For once, Bollywood has come out with a sequel which feels organically grown. The 1990 hit ‘Ghayal’, featuring Sunny Deol as the ordinary-guy-forced-into-taking-the-law-into-his-own-hands, gave the leading man a lasting edge in the snarling stakes. No one could do it better.
‘Ghayal Once Again’ picks up threads from where the original had left off (there are brief flashbacks to prove it), borrows a character from the previous film, and presents the same leading man as older and grizzled, but as filled with hurt and rage as before, doing what he did before: acting as a one-man army against the corrupt system.
The difference is in the director. Sunny Deol picks up the baton, and tries running with it. But he doesn’t go too far. Because the plot is a tired, tiresome cobbling together of bits and pieces of films we’ve seen before: the villains are familiar—a wealthy businessman (Jha), a complicit politician (Joshi), and their henchmen. Same old, yes, but with one more difference: many of the bad guys are ‘firangis’. (Read: Ghayal Once Again, Sanam Teri Kasam to clash at box-office today)
And that’s the trouble with this ‘Ghayal’ redux. The foreign element is all over the place: parts of the film remind you of ‘Die Hard’, ‘Mission Impossible’, ‘True Lies’, and other Hollywood actioners, overlaying a bunch of youngsters being terrorized by hoodlums, a Mumbai over-run by goons belonging to a billionaire who lives in a distinctive shaped building, an RTI activist (Puri) who comes to a sorry pass, and Ajay Satyakam Mehra galloping to the rescue.

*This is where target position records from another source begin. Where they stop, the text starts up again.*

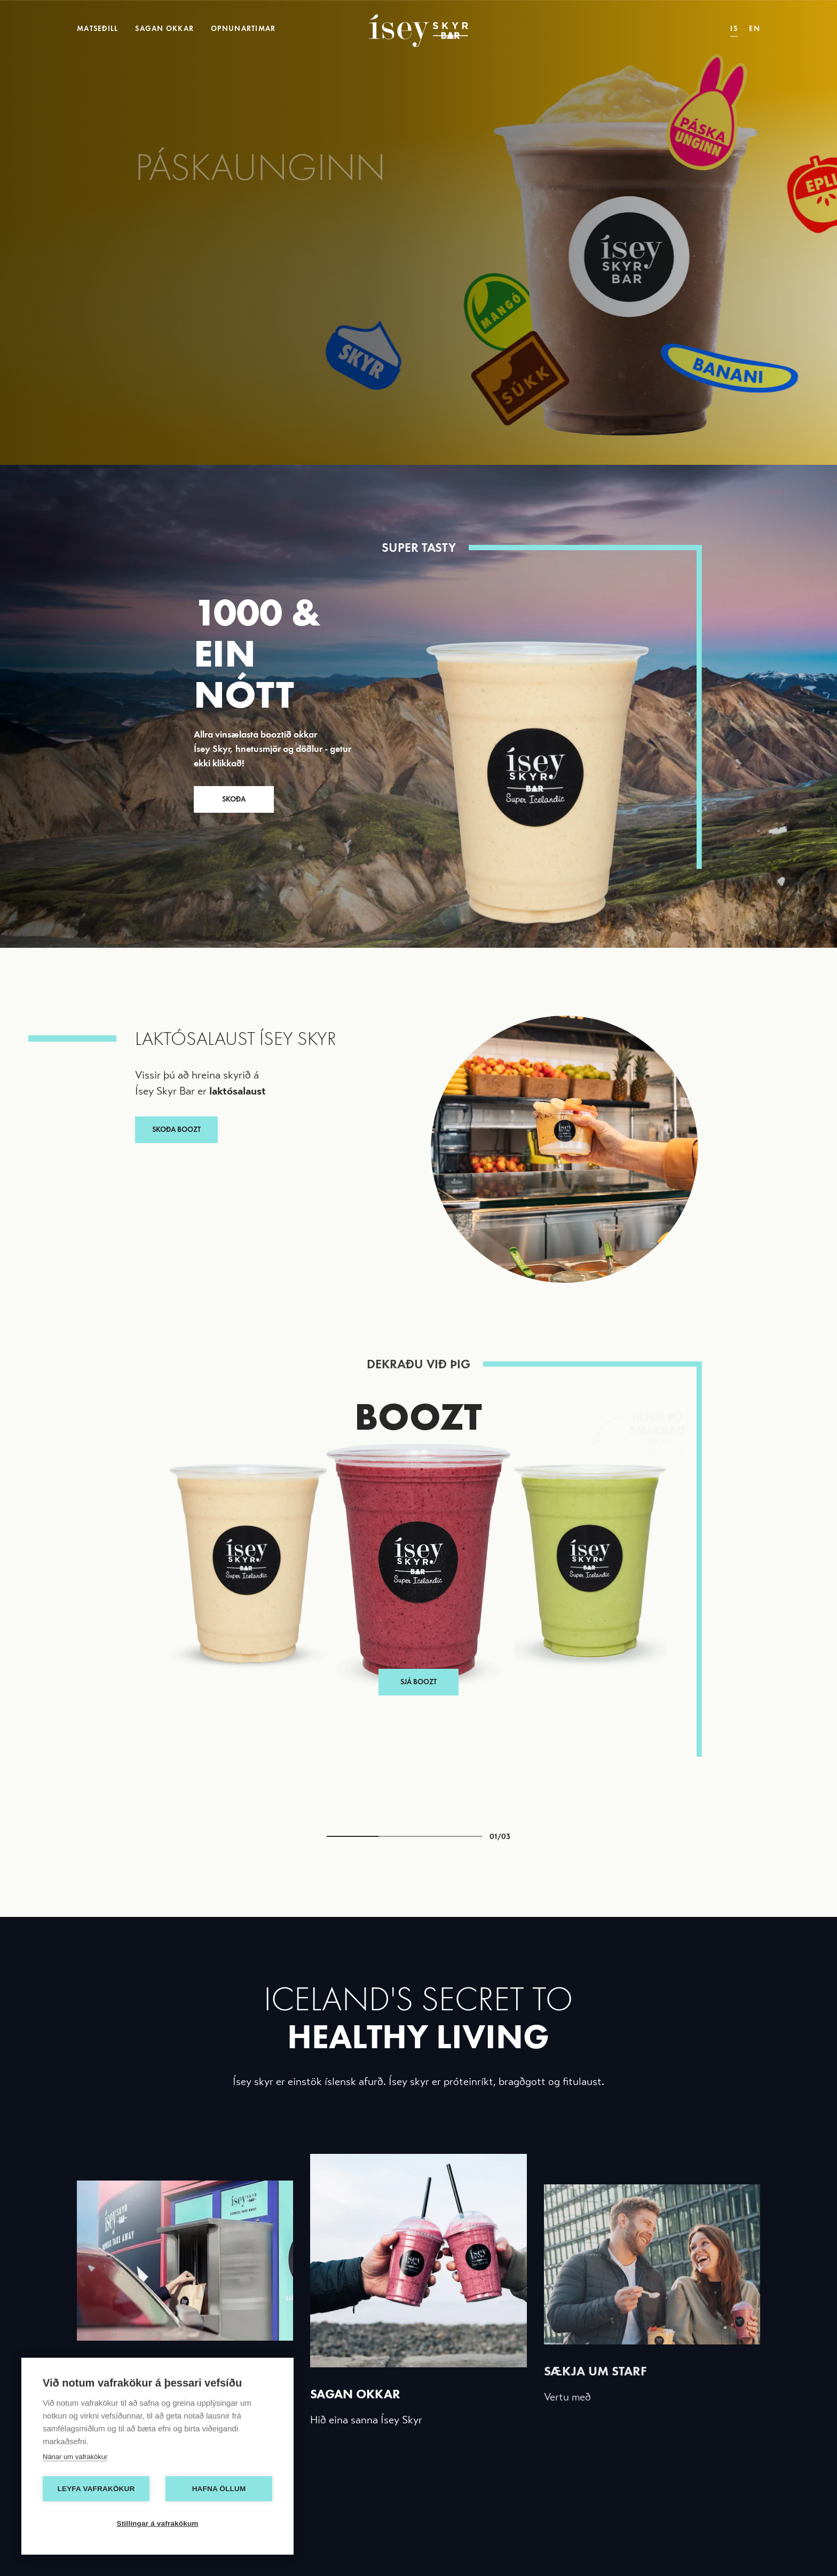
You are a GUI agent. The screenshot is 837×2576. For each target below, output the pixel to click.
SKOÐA (234, 799)
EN (754, 29)
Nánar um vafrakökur (75, 2457)
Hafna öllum (219, 2489)
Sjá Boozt (418, 1477)
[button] (223, 1601)
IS (734, 29)
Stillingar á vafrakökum (157, 2523)
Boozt (418, 1416)
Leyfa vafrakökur (96, 2489)
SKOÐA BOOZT (176, 1129)
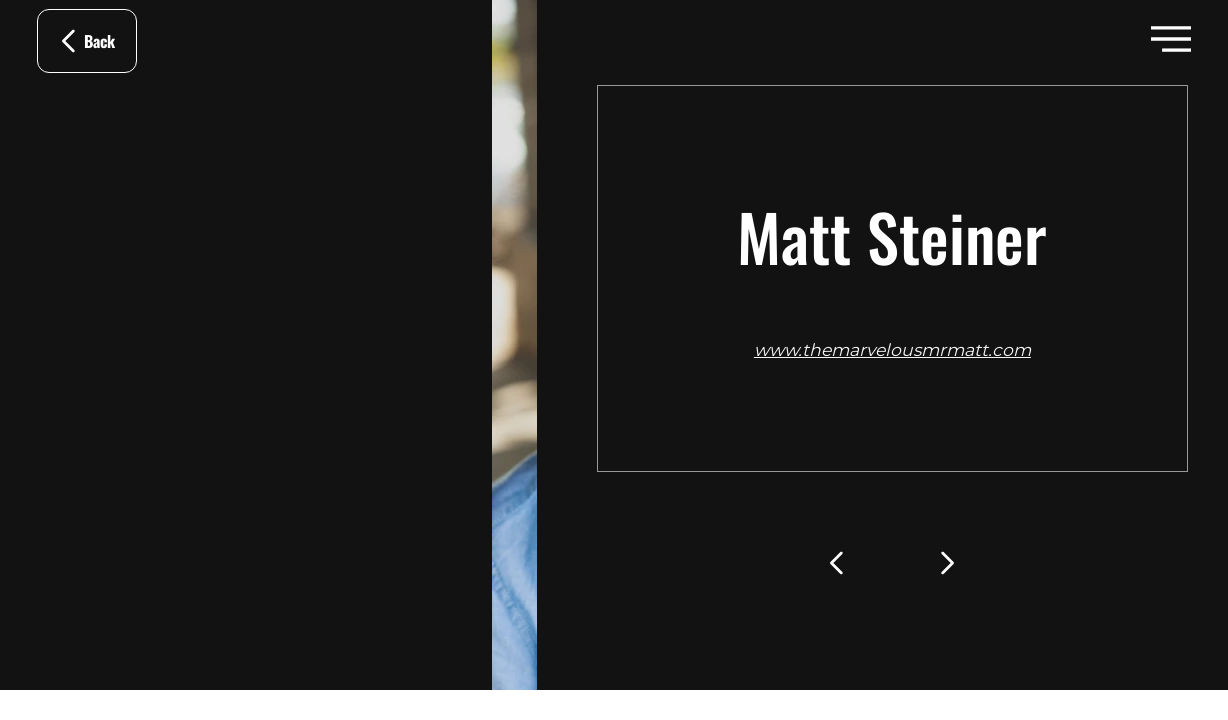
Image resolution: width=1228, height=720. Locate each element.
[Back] (87, 41)
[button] (1171, 39)
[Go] (839, 563)
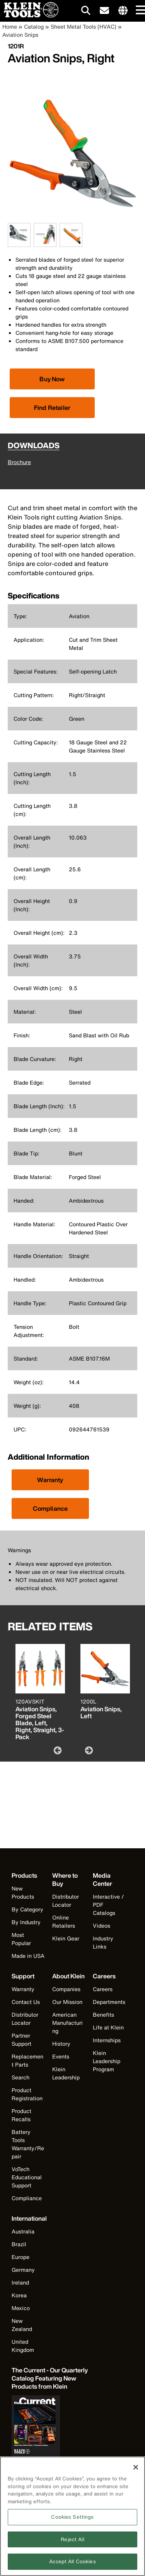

The chief antagonist, on paper, may be the richie-rich played by Jha, and his cohorts, but the guy who squares up to Sunny Deol, and spends a lot of screen time chasing him, and being chased by him is a faceless, nameless ‘firangi’ fellow. That’s an instant bummer. Here’s our very own home-grown ‘dhai kilo ka haath’ who can show up the likes of Arnie Schwarzenegger any ol’ time, and who can kick it still, and there’s not even a properly menacing villain who can match up to him, snarl for snarl?
Bahut na-insaafi hai. Amrish Puri, we miss you. (PHOTOS: Ghayal Once Again, Sanam Teri Kasam to clash at box-office today)
Till the film keeps moving briskly—the chase scenes are effective, if stretched—you stay with it. And then the ludicrous plot with all those hanging threads kicks in, and prevents us from getting what we’ve come to this film for : to see Sunny D. do his thing the way only he can.
Sunny the actor is still a lethal weapon and can blow his opponent all the way across the room. Sunny the director should just get out his way.